Freezing-Assisted Gene Delivery Combined with Polyampholyte Nanocarriers

Physical methodologies such as electroporation and the gene-gun technology have been widely used for transfection; however, their applicability is limited because they lead to cell damage and low cell viability. Therefore, to address these limitations we developed a new freeze concentration-based gene transfection system that provides enhanced in vitro gene delivery compared to that provided by the commercially available systems. The system employs a facile freeze concentration step, whereby cells are simply frozen to very low temperatures in the presence of polymer-pDNA complexes. As part of system development, we also synthesized a low toxicity polyethylenimine (PEI)-based polyampholyte prepared through succinylation with butylsuccinic anhydride. In aqueous solution, this modified polyampholyte self-assembles to form small (20 nm diameter), positively charged (net surface charge of 35 mV), nanoparticles through a combination of hydrophobic and electrostatic interactions. Agarose gel electrophoresis analysis indicated that the polyampholyte nanoparticle was able to form a complex with pDNA that provided stability against nuclease degradation.

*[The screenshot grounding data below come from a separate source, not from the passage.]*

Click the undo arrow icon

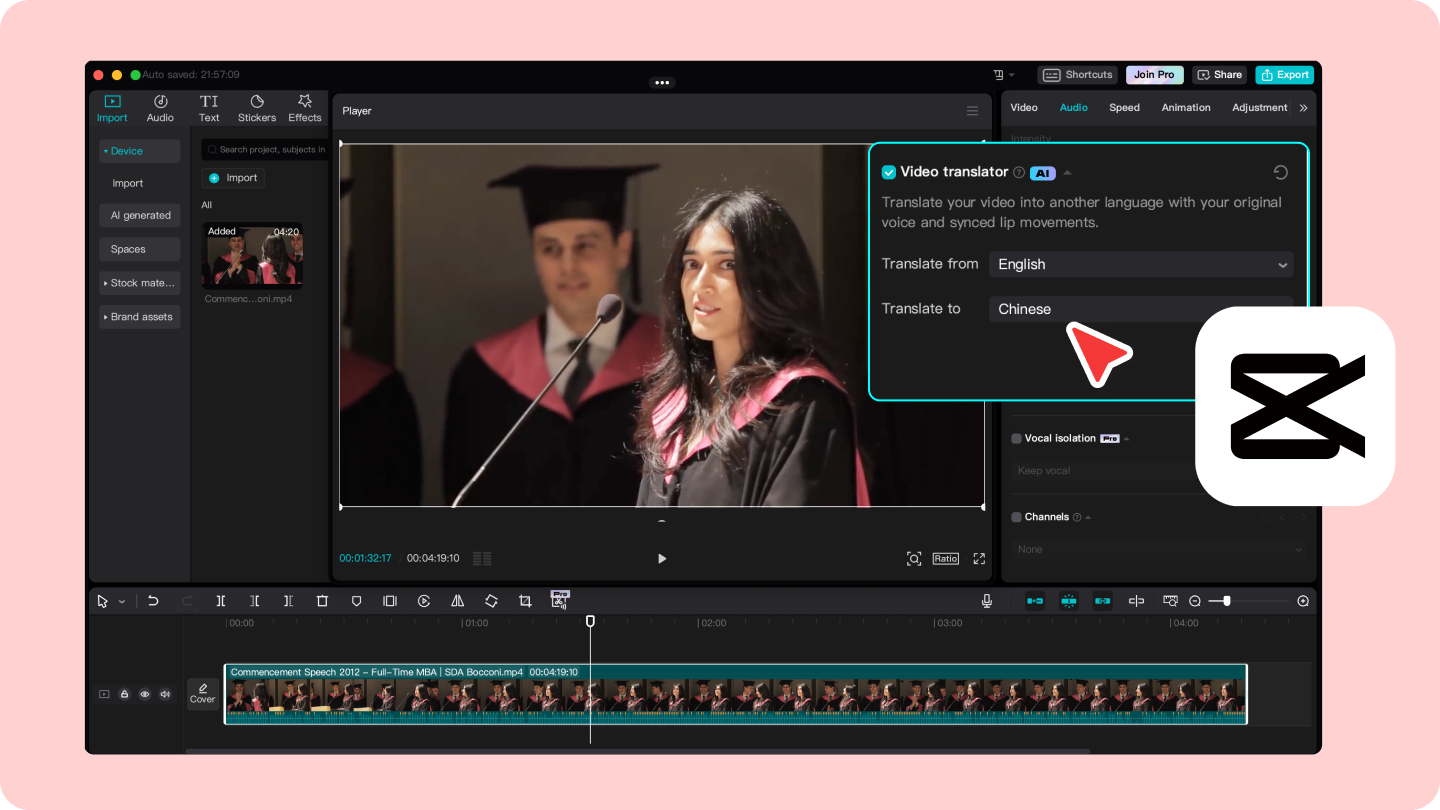(x=153, y=601)
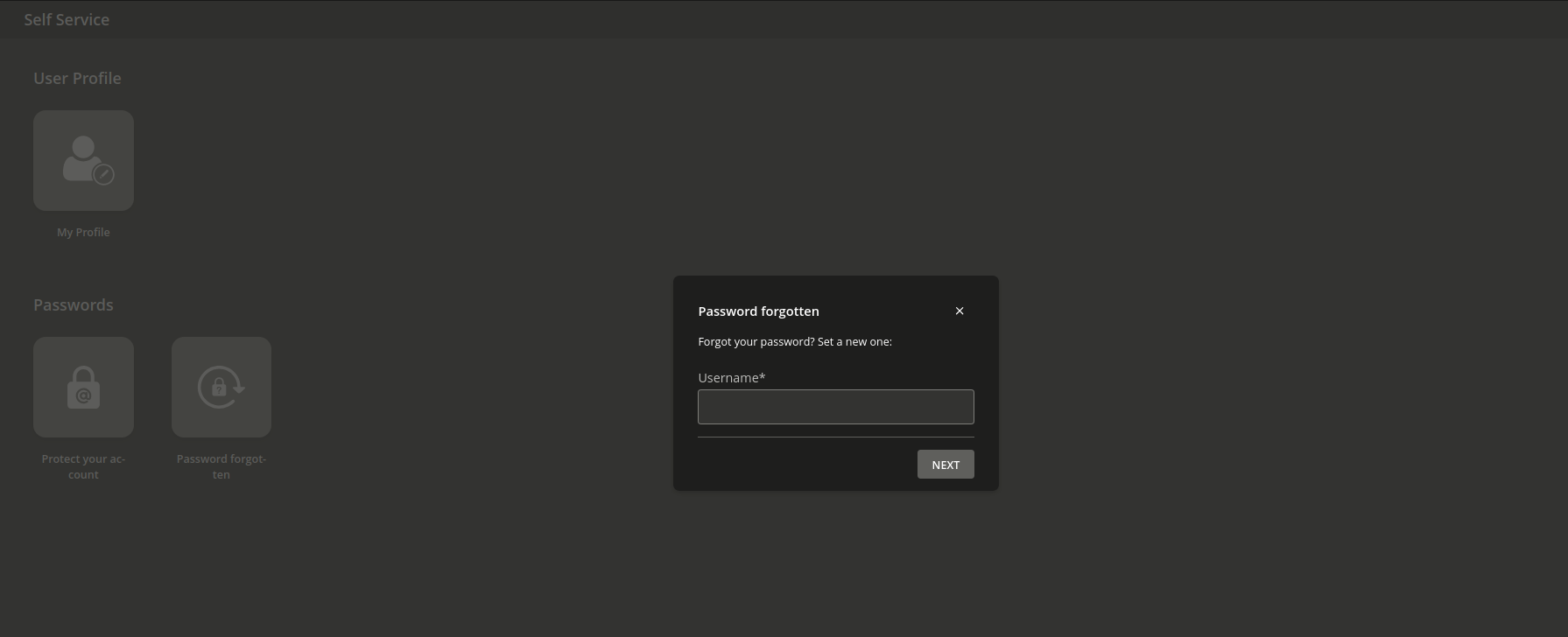Click the Password forgotten label under the tile

pyautogui.click(x=221, y=466)
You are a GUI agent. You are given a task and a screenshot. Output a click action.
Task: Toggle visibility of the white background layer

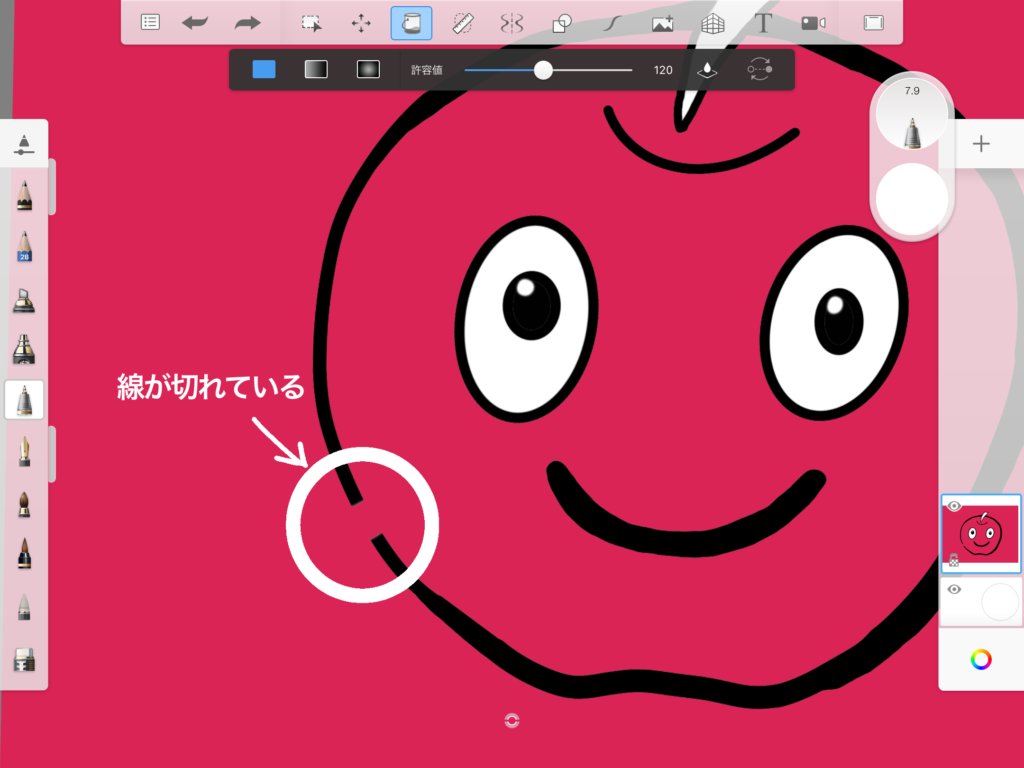(x=954, y=589)
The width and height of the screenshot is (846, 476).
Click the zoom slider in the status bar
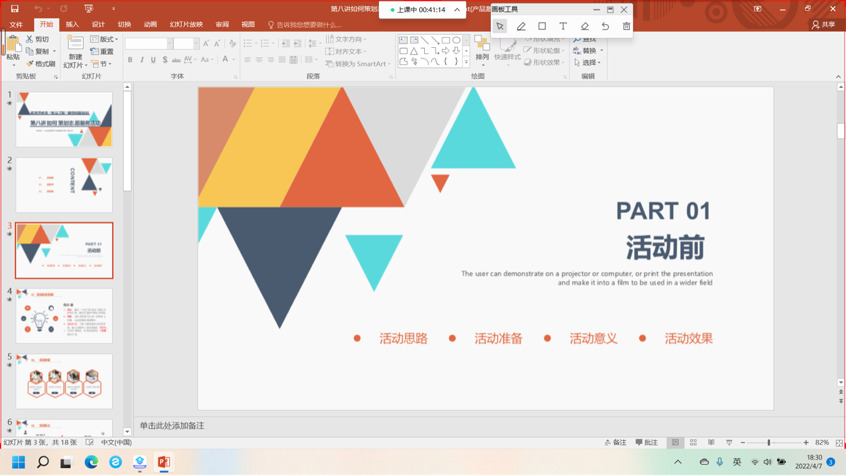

Using transfection of HEK-293T cells, we demonstrated that a combination of polyampholyte: pDNA, at an appropriate ratio, and the freeze concentration method resulted in significant enhancement of GFP and luciferase expression compared to commercially available carriers. Endosomal escape of pDNA was also found to be increased when using the modified polyampholyte compared to branched PEI. This study suggests that the efficient combination of freeze concentration and the modified polyampholyte described here has great potential for in vitro gene therapy.